The most recent snowfalls this past week give the impression that winter will never end and that spring is reluctant to make its first appearance. This may be the case on dry land, but out at sea, the seasons follow their normal course…
Groups of belugas are being seen in their summer grounds, that is to say the St. Lawrence Estuary between Île aux Coudres, Forestville and Île du Bic, as well as in the Saguenay Fjord. One of the herds is observed near Rivière-du-Loup on March 31. On March 28, a herd of about a dozen animals is spotted off Cap de Bon-Désir in Les Bergeronnes. On April 1, an observer notices a beluga with a deformed profile in Les Escoumins. However, it is impossible to know who it is, as no photo was taken that might allow for an identification. The animal is 30 metres from shore and is accompanied by a small gray individual. Such hunchbacked belugas are well known to the Group for Research and Education on Marine Mammals (GREMM), notably Pascolio and Néo.
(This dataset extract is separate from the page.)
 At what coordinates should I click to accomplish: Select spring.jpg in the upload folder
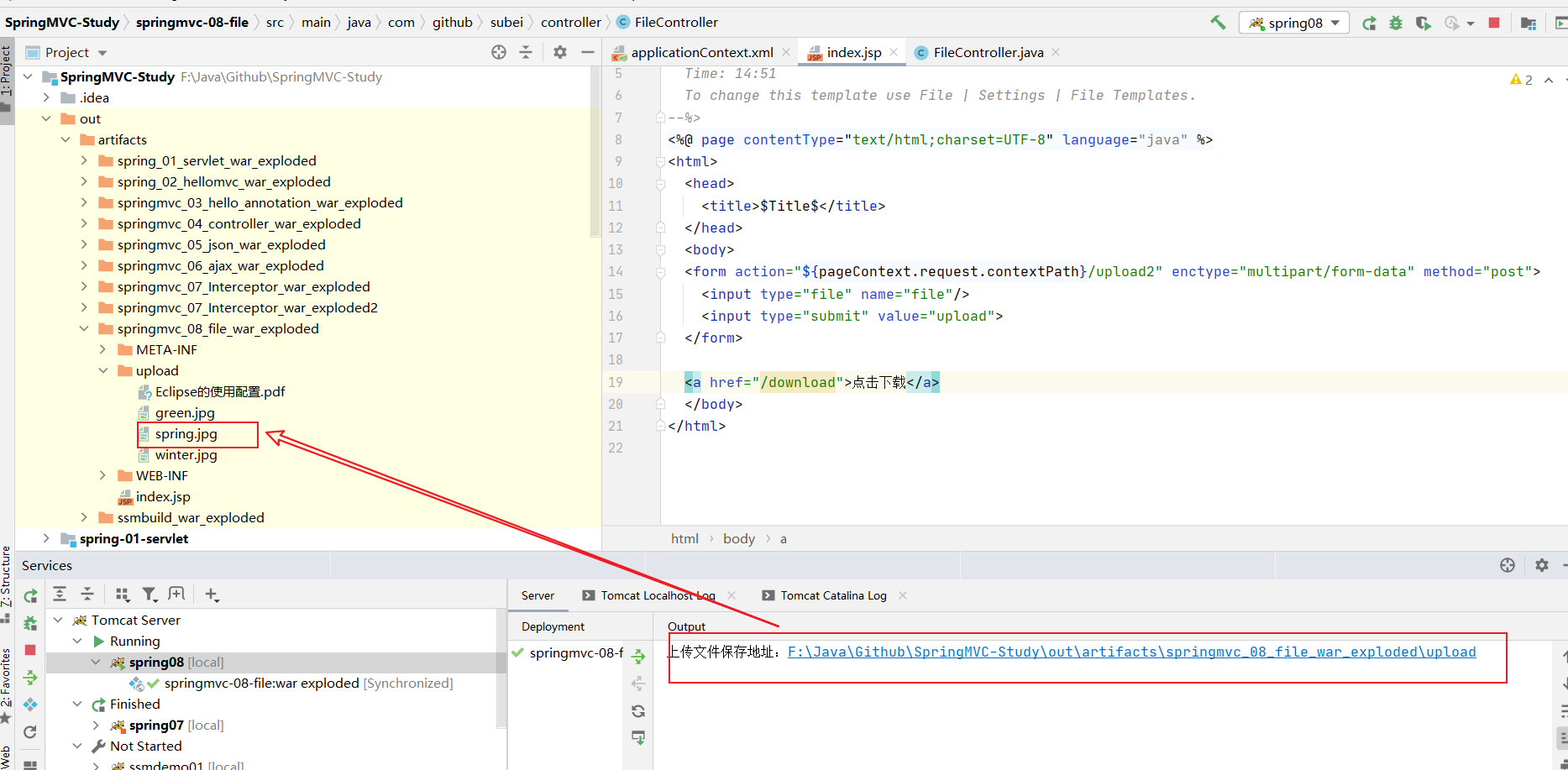point(186,434)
Large rorquals are also making an appearance early this spring. On April 3, at Cap-aux-Os, a colleague catches sight of a spout offshore. It is impossible to identify the species, as the wind scatters the giant’s exhalation so quickly that we are unable to make out any of the diagnostic characteristics. The same day, an employee from Fisheries and Oceans Canada observes three humpbacks from the docks in Mont-Louis. Also, a member of the Mingan Island Cetacean Study (MICS) team spots fin whales as she’s driving down Route 138 in Godbout.
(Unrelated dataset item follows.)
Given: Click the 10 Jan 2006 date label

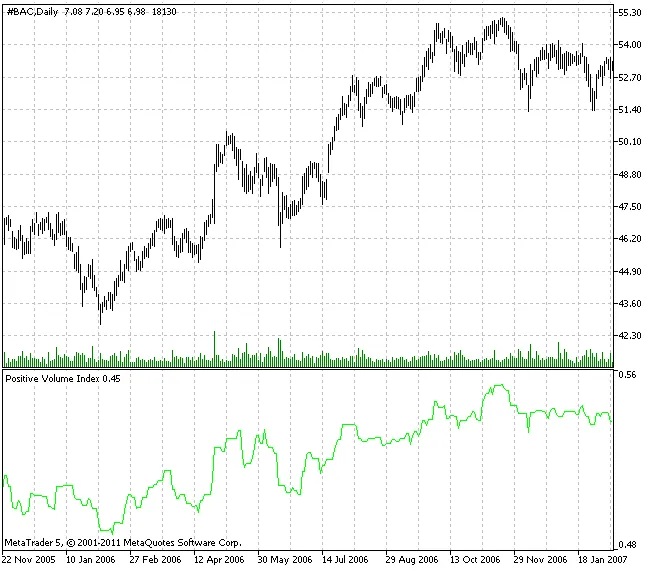Looking at the screenshot, I should (x=90, y=561).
Birds are also announcing the gradual return of more pleasant weather. Renaud Pintiaux, a Whales Online collaborator, describes the arrival of the first brant at Pointe de L’Islet in Tadoussac. Individuals of this species lack the white cheek of their cousin, the more familiar Canada goose. Adult brant are recognized by their inconspicuous white neck patch with black stripes. These birds are returning from the east coast of the US and migrating to the Arctic, where they will nest this summer.